Maybe a simple example will help. Suppose I have an urn with 100 balls in it. Each ball is either red, yellow or blue. There are, let’s say, five different hypotheses about the distribution of colors in the urn—H1, H2, H3, H4 and H5 -- and we’re interested in figuring out which hypothesis is correct. The experiment we’re conducting is drawing a single ball from the urn and noting its color. I get a new urn after each individual experiment.
There are obviously three possible outcomes for this experiment, and the frequentist will associate a confidence interval with each outcome. The confidence interval for each outcome will be some set of hypotheses (so, for instance, the confidence interval for “yellow” might be {H2, H4}). These intervals are constructed so that, as the experiment is repeated, in the long run the obtained confidence interval will contain the correct hypothesis at least X% of the time (where X is decided by the experimenter). So, for instance, if I use 95% confidence intervals, then in 95% of the experiments I conduct the correct hypothesis will be included in the confidence interval associated with the outcome I obtain.
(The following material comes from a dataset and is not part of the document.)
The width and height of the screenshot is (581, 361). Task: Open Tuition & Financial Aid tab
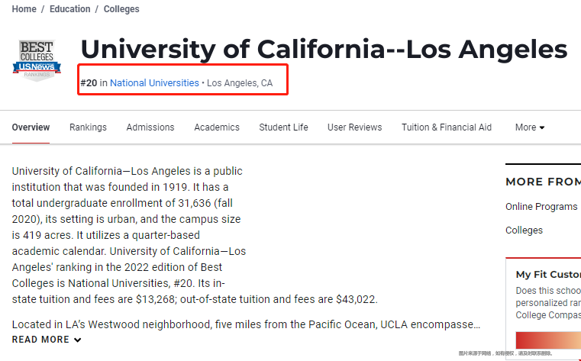click(x=447, y=127)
In other words, if I say, after each experiment, “The correct hypothesis is one of these”, and point at the confidence interval I obtained in that experiment, then I will be right 95% of the time. The other 5% of the time I may be wrong, perhaps even obviously wrong.
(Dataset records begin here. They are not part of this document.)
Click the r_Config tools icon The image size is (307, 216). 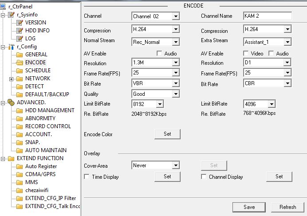point(12,47)
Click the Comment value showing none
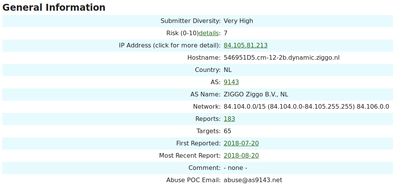 [235, 168]
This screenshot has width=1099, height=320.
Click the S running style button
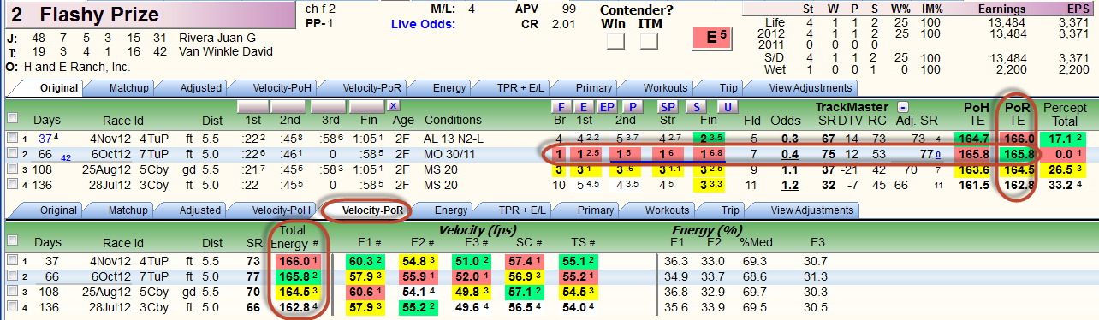(x=697, y=107)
As a contrived example, suppose each urn I am given contains only 5 red balls. Also suppose the confidence interval I associate with “red” is the empty set, and the confidence interval I associate with both “yellow” and “blue” is the set containing all five hypotheses (H1 through H5). Now as I repeat the experiment over and over again, 95% of the time I will get either yellow or blue balls, and I will point at the set containing all hypotheses and say “The correct hypothesis is one of these”, and I will be trivially, obviously right. On the other hand, 5% of the time I will get a red ball, and I will point at the empty set and say “The correct hypothesis is one of these”, and I will be trivially, obviously wrong. But since the red ball only shows up 5% of the time, I will still end up being right 95% of the time. This means that the empty set is actually a kosher 95% confidence interval for the outcome “red”, even though I know the empty set cannot possibly include the correct hypothesis.
The Bayesian doesn’t like this. She wants intervals that make sense in every particular case. She wants to be able to look at the list of hypotheses in a 95% interval and say “There’s a 95% chance that the correct hypothesis is one of these”. Confidence intervals cannot guarantee this. As we have seen, the empty set can be a legitimate 95% confidence interval, and it’s obvious that the chance of the correct hypothesis being part of the empty set is not 95%. This is why the Bayesian uses credible intervals.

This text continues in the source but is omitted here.